Bruce A. Yankner
Department of Genetics
77 Avenue Louis Pasteur
Boston, MA 02115
Lab Members: 6 postdoctoral fellows, 2 graduate students
Visit my lab page here.
The overall goal of our research is to achieve a greater understanding of the molecular basis of brain aging and how normal aging transitions to pathological aging, giving rise to neurodegenerative disorders such as Alzheimer’s and Parkinson’s disease. The ongoing projects fall into 2 major areas: 1) The role of DNA damage and altered transcription in the aging process, and in particular the aging of the brain; and 2. Genes that cause Alzheimer’s and Parkinson’s disease.
Our laboratory investigates the aging human brain by defining transcriptional changes and sites of DNA damage on a genome-wide scale, and by modeling aspects of these processes in cultured cells and mice. Four related studies are ongoing: 1. We have developed a method for generating genomic maps that locate sites of DNA damage across entire chromosomes. By generating these maps, we can then ask: Is there a relationship between sites of DNA damage and changes in the expression of specific genes during aging? And does this relationship change in the genomes of individuals with cognitive decline, both at early stages and at the more severe stage we call Alzheimer’s disease? By analyzing genomes of individuals who had rigorous cognitive function testing, we hope to achieve a greater understanding of age-related cognitive decline. 2. Why are some individuals able to live past 100 and remain cognitively intact? The molecular basis of extreme longevity in the human population is poorly understood. To address this intriguing issue, we have taken a systems biology approach by generating transcriptional profiles and DNA damage maps from individuals who lived to be greater than 100 years of age. 3. Can we model human aging in mice? To begin to address this question, we are studying gene knockout mouse models with genomic instability to determine whether they recapitulate aspects of normal brain aging. 4. Only aging humans develop the pathology of Alzheimer’s disease, raising the question of what is unique about the aging human brain. To obtain greater insight into this question, we have defined the aging transcriptome at a genome-wide level from mouse to man. This database is a fertile starting point for investigating the molecular evolution of human-specific neurodegenerative diseases.

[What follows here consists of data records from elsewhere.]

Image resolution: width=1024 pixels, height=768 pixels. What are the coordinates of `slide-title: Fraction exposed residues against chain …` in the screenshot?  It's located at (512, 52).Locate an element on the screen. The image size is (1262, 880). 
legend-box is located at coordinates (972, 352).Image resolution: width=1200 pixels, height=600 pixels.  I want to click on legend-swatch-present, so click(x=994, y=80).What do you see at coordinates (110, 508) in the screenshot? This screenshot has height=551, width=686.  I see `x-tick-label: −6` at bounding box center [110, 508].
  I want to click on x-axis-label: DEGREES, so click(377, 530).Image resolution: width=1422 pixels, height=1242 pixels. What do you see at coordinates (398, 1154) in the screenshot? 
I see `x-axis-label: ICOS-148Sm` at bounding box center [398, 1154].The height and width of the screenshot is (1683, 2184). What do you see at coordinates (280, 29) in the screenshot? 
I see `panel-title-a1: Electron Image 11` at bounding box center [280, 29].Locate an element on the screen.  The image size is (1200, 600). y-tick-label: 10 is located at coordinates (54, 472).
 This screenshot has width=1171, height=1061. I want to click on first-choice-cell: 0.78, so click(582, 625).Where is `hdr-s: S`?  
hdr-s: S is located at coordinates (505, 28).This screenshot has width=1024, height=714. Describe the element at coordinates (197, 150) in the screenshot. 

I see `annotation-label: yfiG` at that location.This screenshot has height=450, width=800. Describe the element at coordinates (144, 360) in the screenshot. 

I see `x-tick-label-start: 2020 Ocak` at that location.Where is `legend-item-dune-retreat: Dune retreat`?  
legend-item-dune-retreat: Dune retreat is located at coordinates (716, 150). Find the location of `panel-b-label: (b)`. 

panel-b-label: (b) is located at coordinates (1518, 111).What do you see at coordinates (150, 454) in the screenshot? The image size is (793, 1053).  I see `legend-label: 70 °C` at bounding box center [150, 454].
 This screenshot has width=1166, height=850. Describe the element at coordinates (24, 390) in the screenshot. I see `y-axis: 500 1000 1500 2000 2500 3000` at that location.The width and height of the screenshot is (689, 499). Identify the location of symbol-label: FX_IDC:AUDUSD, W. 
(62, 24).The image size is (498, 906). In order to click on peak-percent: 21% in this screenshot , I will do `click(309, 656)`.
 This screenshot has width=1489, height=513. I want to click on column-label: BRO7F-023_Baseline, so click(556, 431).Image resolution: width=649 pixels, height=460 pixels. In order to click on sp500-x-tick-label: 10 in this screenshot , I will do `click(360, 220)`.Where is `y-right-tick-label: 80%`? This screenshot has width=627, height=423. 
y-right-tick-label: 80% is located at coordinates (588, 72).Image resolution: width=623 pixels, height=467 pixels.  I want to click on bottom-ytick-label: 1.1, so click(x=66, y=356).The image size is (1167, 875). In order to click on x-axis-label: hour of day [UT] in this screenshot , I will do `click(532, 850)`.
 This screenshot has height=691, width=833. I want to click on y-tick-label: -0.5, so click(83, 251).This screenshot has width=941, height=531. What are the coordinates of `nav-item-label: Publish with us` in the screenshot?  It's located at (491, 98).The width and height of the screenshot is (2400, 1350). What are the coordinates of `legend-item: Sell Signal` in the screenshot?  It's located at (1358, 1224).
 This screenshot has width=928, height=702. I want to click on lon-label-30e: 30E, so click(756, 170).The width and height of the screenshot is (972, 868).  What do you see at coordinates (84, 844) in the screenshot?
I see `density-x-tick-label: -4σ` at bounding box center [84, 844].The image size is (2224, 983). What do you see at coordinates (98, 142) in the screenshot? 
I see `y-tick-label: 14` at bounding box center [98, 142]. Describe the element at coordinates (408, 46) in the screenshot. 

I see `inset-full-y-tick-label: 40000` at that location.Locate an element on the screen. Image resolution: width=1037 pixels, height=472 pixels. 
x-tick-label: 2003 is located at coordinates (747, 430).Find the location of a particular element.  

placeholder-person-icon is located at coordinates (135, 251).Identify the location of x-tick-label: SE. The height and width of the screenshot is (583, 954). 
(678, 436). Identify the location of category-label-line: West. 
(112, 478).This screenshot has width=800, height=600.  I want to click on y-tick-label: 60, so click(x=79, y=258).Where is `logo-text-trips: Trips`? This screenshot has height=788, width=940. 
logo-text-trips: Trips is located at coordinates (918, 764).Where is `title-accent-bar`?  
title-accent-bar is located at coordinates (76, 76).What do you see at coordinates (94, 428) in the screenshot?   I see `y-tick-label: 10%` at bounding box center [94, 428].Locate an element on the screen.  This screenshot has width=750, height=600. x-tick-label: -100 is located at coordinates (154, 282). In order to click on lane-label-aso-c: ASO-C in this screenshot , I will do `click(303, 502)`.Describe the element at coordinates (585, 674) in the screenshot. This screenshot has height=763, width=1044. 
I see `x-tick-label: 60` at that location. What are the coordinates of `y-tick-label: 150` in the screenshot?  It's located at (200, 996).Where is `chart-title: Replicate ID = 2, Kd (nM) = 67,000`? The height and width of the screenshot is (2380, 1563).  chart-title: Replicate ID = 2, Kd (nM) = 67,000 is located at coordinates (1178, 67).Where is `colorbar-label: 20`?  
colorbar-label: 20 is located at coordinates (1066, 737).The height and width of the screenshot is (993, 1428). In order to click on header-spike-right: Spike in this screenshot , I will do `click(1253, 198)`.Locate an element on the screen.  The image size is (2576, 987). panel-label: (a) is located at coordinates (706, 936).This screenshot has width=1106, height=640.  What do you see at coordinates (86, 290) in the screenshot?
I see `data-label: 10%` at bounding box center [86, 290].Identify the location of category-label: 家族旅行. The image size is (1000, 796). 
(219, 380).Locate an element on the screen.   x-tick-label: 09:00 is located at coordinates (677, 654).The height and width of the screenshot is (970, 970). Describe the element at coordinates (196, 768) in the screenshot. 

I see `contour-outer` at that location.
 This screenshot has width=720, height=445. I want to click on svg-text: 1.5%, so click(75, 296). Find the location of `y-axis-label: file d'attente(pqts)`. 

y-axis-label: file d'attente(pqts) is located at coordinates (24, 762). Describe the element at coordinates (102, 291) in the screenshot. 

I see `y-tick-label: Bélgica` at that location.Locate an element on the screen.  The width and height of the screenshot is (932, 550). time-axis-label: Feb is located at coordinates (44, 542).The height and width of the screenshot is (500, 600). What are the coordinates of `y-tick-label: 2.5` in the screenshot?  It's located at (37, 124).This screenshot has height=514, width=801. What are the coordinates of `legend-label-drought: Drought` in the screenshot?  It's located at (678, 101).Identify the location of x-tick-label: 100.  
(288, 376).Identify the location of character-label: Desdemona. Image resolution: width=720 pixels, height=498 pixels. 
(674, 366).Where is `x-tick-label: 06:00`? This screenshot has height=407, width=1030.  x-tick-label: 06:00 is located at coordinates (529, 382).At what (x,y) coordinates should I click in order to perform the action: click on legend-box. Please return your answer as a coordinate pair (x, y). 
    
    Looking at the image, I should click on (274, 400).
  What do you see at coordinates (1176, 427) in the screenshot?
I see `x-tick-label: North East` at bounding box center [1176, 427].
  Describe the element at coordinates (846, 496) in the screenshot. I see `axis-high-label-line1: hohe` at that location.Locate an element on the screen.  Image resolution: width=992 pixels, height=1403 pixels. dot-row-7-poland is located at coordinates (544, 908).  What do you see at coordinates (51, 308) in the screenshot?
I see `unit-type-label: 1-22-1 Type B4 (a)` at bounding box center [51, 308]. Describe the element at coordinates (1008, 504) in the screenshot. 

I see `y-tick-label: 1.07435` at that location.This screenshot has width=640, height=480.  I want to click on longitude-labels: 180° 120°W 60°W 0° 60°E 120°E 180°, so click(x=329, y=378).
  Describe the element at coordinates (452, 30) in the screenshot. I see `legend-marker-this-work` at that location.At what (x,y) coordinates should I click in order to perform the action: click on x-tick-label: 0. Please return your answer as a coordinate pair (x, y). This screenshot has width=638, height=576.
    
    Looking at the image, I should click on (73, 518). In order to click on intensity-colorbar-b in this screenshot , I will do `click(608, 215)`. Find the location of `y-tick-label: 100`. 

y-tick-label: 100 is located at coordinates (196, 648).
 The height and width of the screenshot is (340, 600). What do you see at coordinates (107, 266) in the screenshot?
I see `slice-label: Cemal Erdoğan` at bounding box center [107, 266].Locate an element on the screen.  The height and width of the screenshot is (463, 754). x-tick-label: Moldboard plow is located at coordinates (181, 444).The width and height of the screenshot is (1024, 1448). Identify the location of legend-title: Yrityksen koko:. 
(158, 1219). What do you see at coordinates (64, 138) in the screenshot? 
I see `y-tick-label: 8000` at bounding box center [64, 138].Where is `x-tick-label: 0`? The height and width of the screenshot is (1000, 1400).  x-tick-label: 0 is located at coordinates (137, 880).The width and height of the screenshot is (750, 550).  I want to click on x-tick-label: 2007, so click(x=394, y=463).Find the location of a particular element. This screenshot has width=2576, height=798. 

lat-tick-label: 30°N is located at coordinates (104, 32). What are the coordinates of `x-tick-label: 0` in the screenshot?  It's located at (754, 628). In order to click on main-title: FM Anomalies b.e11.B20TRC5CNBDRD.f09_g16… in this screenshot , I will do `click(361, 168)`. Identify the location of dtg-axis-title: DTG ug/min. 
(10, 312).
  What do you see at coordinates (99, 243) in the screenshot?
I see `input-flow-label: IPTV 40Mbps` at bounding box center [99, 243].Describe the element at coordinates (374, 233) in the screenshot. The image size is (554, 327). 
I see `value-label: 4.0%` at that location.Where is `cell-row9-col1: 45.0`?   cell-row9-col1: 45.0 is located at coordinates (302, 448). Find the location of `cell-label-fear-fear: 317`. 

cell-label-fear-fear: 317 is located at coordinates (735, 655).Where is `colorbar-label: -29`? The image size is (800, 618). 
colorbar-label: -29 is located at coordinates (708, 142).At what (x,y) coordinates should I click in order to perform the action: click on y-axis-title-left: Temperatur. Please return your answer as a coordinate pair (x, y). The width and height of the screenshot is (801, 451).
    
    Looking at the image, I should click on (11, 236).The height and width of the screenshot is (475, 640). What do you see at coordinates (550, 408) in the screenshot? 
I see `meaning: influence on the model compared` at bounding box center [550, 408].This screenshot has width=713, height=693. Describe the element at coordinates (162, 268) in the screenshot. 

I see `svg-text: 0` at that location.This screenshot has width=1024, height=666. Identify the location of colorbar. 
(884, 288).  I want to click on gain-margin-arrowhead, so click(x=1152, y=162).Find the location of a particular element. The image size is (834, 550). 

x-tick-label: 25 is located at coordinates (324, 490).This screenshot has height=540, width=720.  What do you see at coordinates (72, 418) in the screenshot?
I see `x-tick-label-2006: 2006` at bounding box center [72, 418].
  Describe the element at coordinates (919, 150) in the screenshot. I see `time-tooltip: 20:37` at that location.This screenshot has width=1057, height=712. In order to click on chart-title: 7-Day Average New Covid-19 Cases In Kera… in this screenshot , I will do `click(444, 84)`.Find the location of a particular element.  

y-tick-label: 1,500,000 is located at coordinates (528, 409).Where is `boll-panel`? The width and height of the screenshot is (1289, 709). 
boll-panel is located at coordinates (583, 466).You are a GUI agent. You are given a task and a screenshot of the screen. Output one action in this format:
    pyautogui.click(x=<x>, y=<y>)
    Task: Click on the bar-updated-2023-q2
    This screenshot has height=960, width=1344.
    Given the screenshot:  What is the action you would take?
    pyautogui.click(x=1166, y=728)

A complementary area of interest relates to genes that cause Alzheimer’s and Parkinson’s disease, and how understanding the relevant molecular mechanisms may confer insight into normal versus pathological aging. Ongoing studies are focused on signal transduction and repair mechanisms that cause disease when compromised.
The studies in this laboratory frequently involve interdisciplinary approaches with collaborations between molecular and computational biologists, both within the lab and with other labs. The approaches range from molecular and cell biological studies in vitro to the analysis of genetically engineered mice and the human brain.
Lu T, Pan Y, Kao S-Y, Li C, Kohane I, Chan J and Yankner BA (2004). Gene regulation and DNA damage in the ageing human brain. Nature 429:833-891.
Xu J Zhong N, Wang H, Elias JE, Kim CY, Woldman I, Pifl C, Gygi SP, Geula C and Yankner BA (2005). The Parkinson’s disease-associated DJ-1 protein is a transcriptional co-activator that protects against neuronal apoptosis. Human Molec.Genetics 14:1231-1241.
Isaacs AM, Senn DB, Yuan M, Shine JP and Yankner BA (2006). Acceleration of amyloid beta-peptide aggregation by physiological concentrations of calcium. J. Biol. Chem. 281:27916-27923.
Loerch PM, Lu T, Dakin KA, Vann JM, Isaacs A, Geula C, Wang J, Pan Y, Gabuzda DH, Li C, Prolla TA, Yankner BA (2008). Evolution of the aging brain transcriptome and synaptic regulation. PLoS ONE. 3(10):e3329.
Bishop NA, Lu T, Yankner BA. Neural mechanisms of ageing and cognitive decline. Nature. 2010 Mar 25;464(7288):529-35.